What’s hard, what’s solved, what’s emerging

Solved: simulator recording and replay. The simulator is deterministic enough, and the SSIM gates are calibrated tightly enough, that recordings authored once typically replay green across iOS minor versions.

Emerging: real-device flake handling. The hardest part of SimDrive is real-device WebDriverAgent bootstrap. Xcode 16 + iOS 26 added new requirements (-allowProvisioningUpdates, devicectl JSON output, signing surprises). Once WDA is up and stable on a paired device, the action tools and recordings work the same as on the simulator. Getting WDA up reliably takes the most engineering hours per shipped feature in the codebase. The recommended pattern is still: author on the simulator, prove the recording is stable there, then add device replays.
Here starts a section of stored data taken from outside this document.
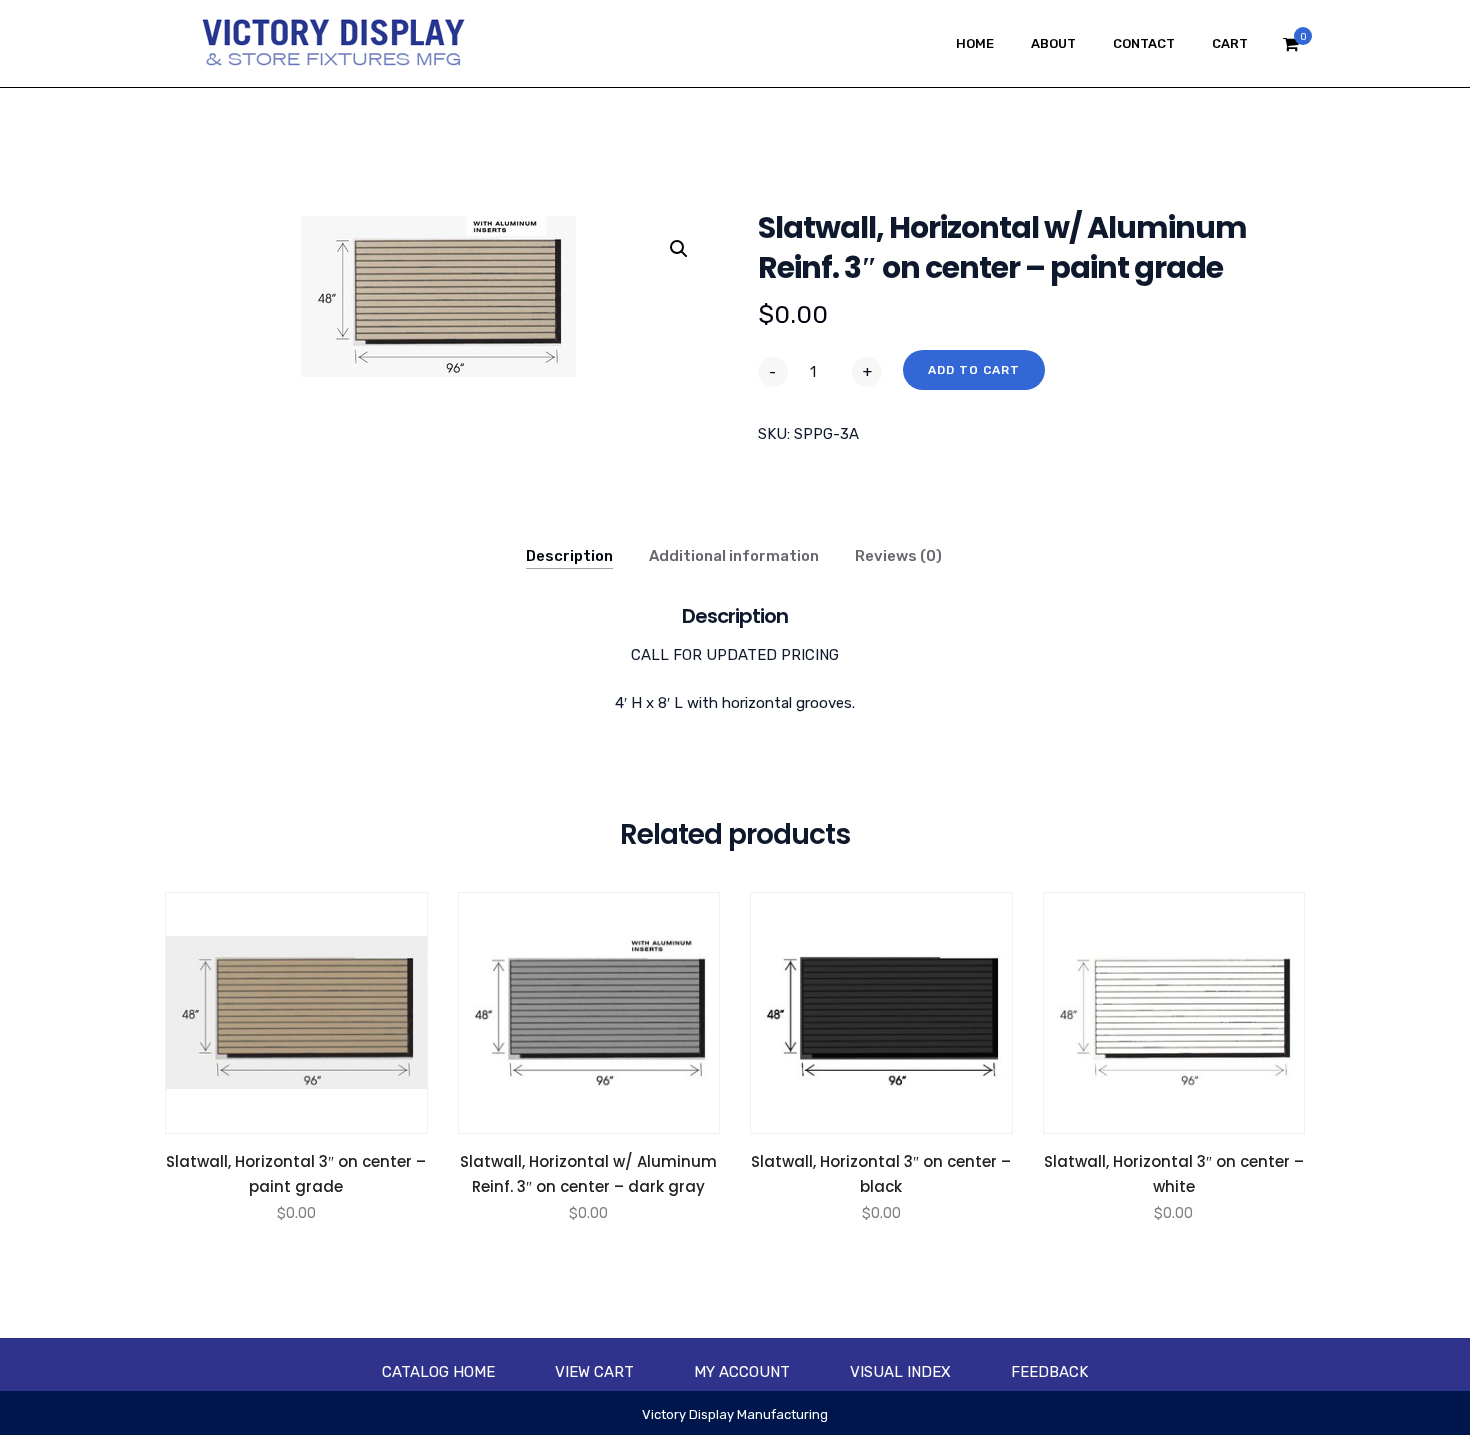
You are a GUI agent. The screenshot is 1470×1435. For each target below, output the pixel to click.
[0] (1291, 49)
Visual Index (900, 1372)
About (1053, 43)
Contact (1144, 43)
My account (742, 1372)
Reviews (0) (898, 556)
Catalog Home (438, 1372)
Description (569, 556)
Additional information (734, 556)
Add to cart (974, 370)
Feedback (1049, 1372)
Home (975, 43)
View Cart (594, 1372)
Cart (1230, 43)
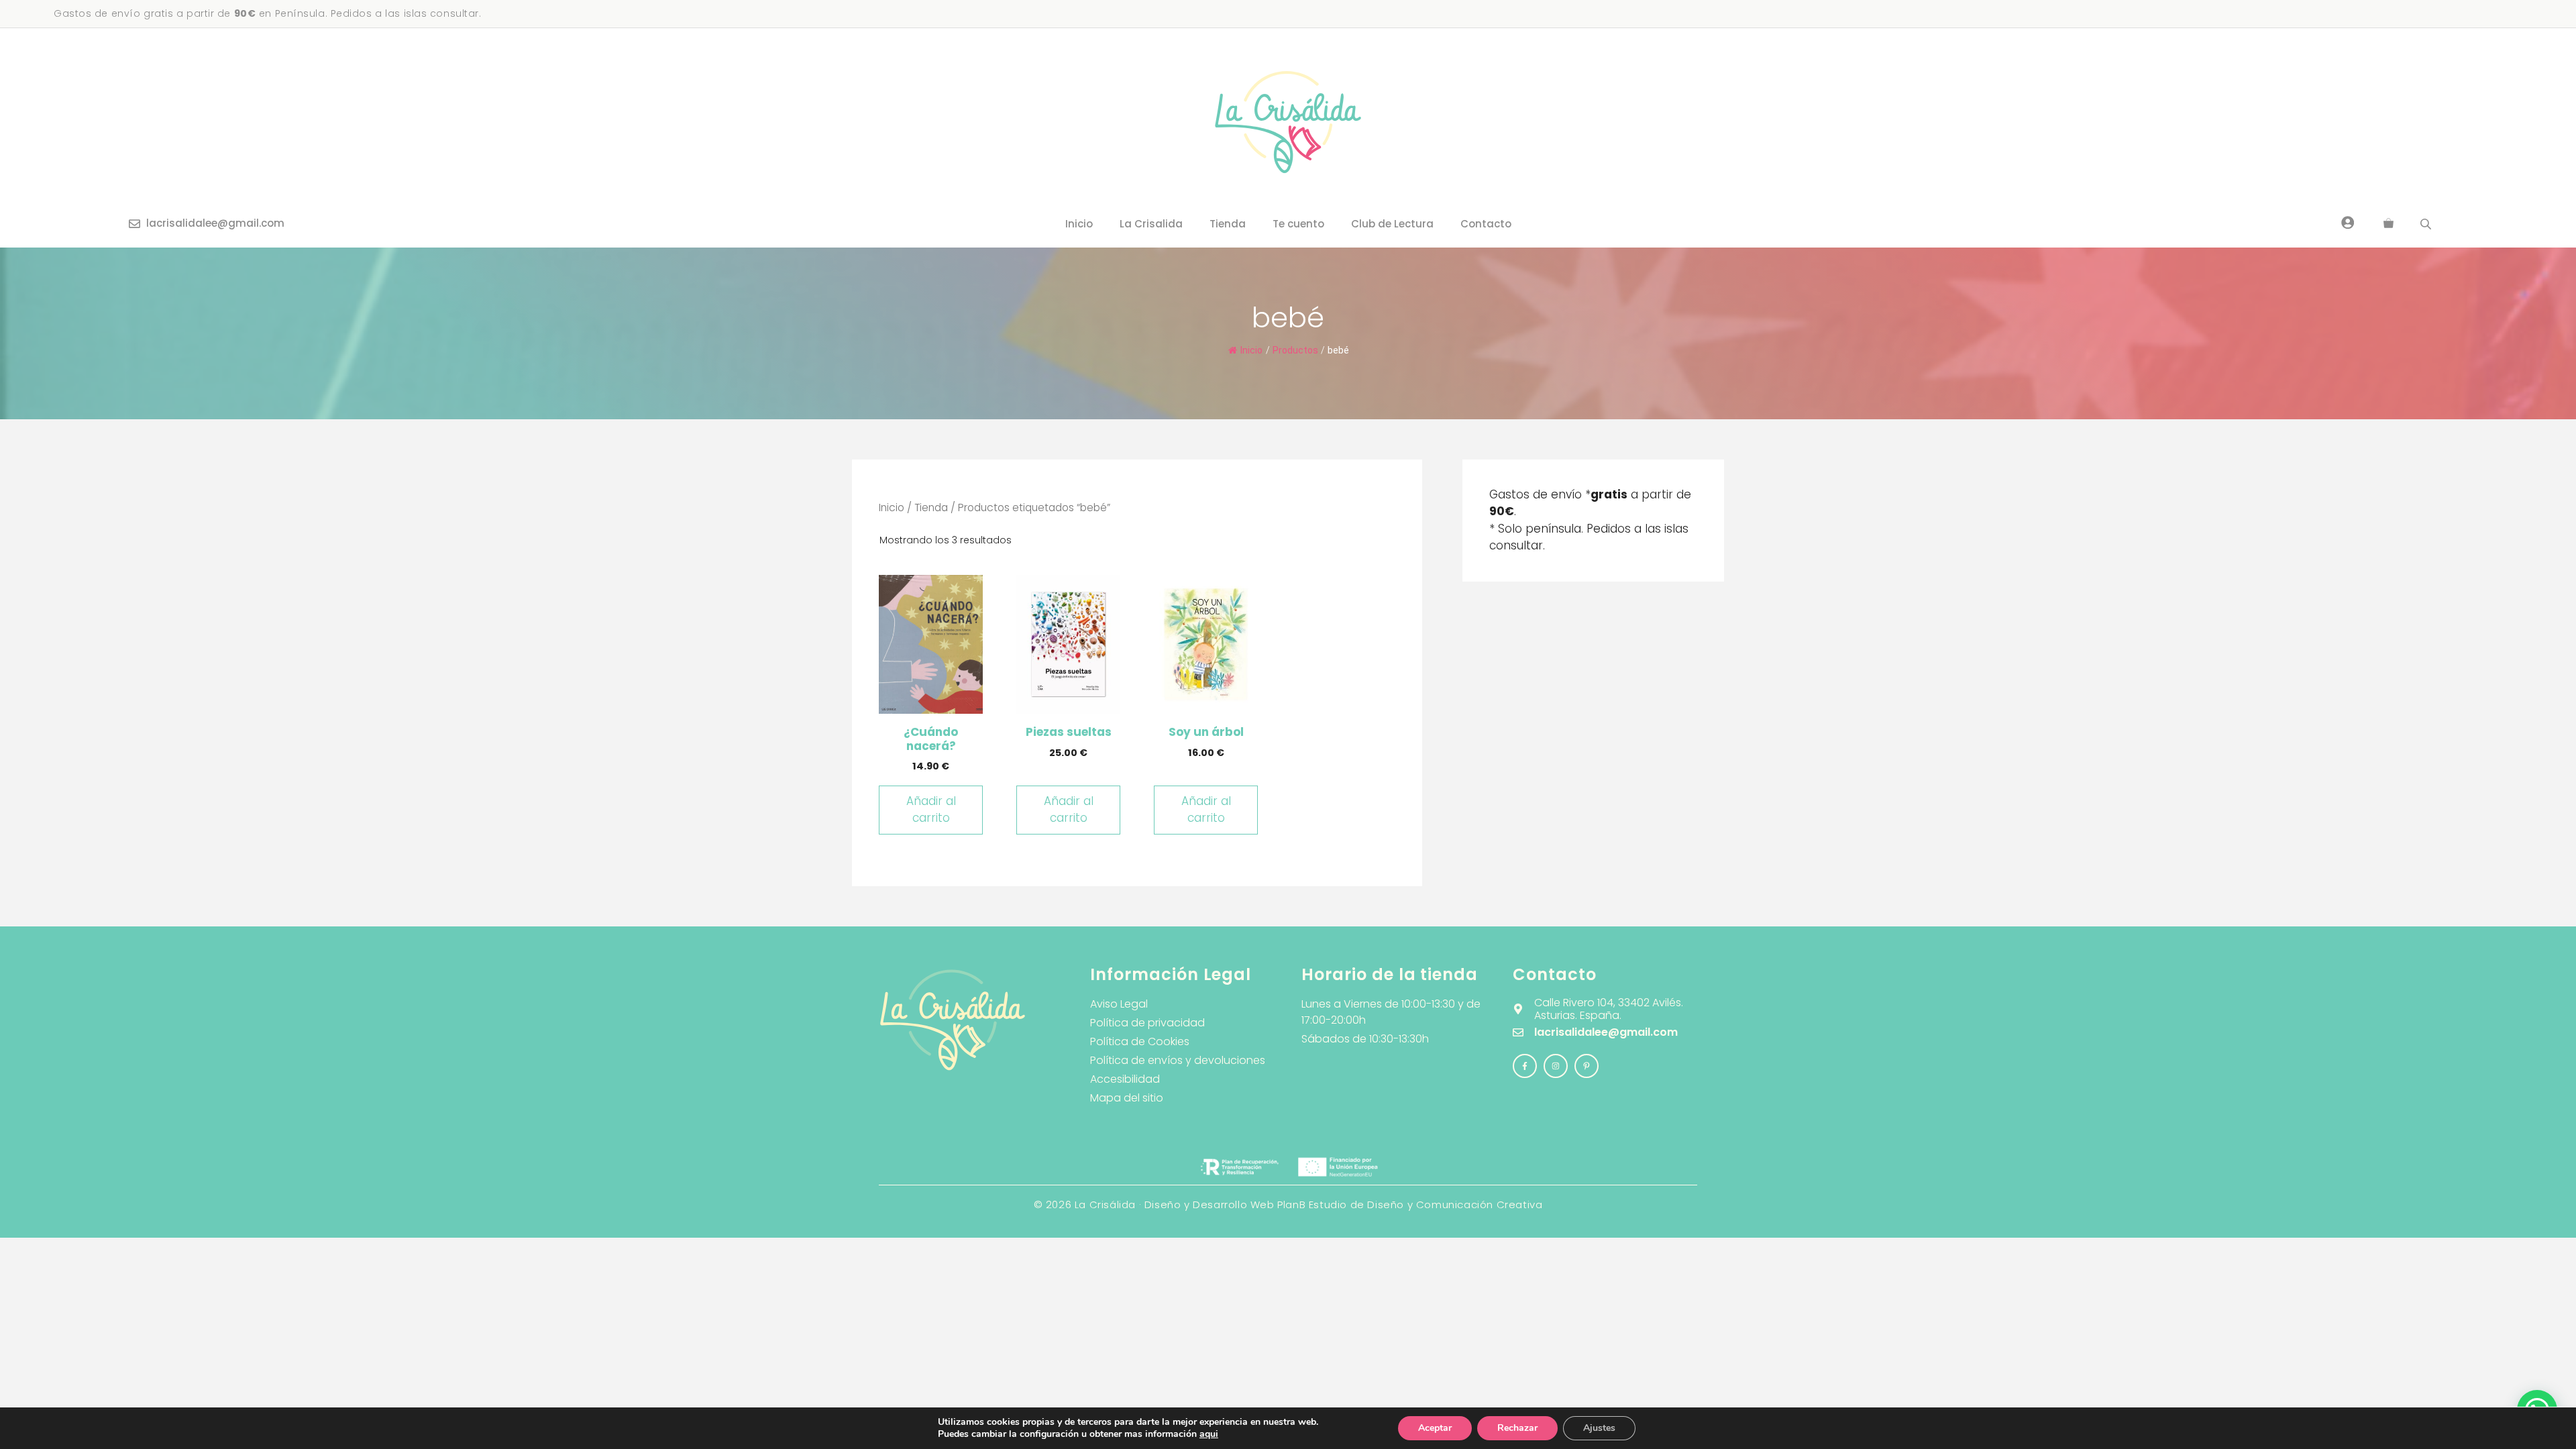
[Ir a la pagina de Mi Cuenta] (2348, 222)
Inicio (1079, 224)
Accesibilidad (1125, 1079)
Open: cloud orchestration. SimDrive is local-first by design. If you want to fan out replays across a real-device matrix, point a cloud farm (BrowserStack, Sauce, etc.) at the recordings. We are not building a hosted dashboard or a device farm.

Try it in two commands

Terminal window
pip install simdrive
simdrive trial start --email you@example.com

That gives you 14 days of every tool. Wire it into Claude Code by adding a single block to .mcp.json:

{
"mcpServers": {
"simdrive": {
"command": "simdrive"
}
}
}

Restart Claude Code. The 33 tools appear in its picker. Ask Claude to start a session on the iPhone 15 Pro simulator and observe the screen. The annotated screenshot comes back in the next turn. From there it’s just observe-act-observe until you have a recording worth replaying.